AVAILABLE RECORDS
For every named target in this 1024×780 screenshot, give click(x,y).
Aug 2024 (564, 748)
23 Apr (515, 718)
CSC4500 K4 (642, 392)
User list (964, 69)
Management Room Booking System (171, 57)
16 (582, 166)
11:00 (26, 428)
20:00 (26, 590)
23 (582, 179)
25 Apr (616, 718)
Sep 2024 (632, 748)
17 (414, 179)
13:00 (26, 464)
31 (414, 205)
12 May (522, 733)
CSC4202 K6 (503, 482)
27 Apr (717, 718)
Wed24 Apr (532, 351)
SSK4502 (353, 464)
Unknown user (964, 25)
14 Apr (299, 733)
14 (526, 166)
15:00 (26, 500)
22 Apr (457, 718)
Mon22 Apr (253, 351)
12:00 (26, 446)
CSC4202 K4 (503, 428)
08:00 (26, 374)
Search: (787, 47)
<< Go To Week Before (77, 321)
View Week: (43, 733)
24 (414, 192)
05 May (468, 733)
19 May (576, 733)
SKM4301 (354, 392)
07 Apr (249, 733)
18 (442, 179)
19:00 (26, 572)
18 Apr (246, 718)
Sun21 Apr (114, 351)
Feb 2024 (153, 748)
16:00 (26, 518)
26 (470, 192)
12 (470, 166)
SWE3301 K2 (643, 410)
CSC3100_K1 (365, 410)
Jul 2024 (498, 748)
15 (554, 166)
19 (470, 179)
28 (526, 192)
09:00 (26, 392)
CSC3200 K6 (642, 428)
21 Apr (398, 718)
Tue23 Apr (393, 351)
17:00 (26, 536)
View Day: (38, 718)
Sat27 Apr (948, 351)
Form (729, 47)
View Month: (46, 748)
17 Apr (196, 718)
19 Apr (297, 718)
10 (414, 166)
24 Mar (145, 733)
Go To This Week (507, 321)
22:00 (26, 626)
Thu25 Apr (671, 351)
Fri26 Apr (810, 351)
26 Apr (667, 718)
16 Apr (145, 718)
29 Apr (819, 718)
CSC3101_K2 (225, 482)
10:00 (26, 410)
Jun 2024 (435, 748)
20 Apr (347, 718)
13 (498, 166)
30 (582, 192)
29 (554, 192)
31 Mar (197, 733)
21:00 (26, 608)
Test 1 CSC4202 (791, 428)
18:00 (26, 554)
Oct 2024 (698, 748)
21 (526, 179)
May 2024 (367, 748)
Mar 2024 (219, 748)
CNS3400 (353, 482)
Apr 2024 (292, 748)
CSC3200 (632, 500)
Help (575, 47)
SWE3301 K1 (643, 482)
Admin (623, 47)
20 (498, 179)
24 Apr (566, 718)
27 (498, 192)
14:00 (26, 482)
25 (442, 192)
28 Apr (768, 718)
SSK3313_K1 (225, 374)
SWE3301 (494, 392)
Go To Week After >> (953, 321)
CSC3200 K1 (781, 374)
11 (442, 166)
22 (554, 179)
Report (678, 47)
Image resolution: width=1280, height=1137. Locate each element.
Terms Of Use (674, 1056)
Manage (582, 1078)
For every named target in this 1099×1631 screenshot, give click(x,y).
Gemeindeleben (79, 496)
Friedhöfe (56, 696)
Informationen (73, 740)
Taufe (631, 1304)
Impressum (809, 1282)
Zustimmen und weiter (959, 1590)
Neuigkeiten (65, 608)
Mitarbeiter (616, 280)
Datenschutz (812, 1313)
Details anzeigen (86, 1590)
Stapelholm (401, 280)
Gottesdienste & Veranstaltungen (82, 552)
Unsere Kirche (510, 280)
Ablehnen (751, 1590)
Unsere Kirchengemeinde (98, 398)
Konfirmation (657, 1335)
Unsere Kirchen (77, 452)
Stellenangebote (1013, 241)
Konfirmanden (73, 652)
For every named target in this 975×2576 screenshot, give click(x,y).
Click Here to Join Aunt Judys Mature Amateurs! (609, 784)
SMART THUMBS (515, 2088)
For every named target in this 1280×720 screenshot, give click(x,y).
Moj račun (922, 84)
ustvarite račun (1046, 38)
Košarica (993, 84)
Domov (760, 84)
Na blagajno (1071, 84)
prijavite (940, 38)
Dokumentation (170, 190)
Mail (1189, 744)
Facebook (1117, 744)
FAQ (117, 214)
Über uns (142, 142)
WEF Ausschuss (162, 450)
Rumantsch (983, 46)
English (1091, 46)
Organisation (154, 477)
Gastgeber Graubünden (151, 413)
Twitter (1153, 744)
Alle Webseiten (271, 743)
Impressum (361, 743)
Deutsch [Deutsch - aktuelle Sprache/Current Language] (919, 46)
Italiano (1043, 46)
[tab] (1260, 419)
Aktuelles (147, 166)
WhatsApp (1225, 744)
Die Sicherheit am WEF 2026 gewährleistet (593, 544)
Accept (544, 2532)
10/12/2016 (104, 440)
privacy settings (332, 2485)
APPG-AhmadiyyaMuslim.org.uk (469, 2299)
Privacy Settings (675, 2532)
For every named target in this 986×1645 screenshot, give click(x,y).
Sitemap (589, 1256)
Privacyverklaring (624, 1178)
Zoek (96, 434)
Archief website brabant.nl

WHAT IS NEEDED
Starting at the row that contains "Unsere Kirchen (77, 452)" and stopping after the row that contains "SMART THUMBS (515, 2088)", write out every row again, including the request row. Add 106 to each number in the answer coordinates, and leave out all other rows.

THE OUTPUT
Unsere Kirchen (183, 558)
Stellenangebote (1119, 347)
Konfirmanden (179, 758)
For every named target in this 975×2576 screenshot, give click(x,y).
Click Here to Join Aunt Judys Mature Amateurs! (715, 890)
SMART THUMBS (621, 2194)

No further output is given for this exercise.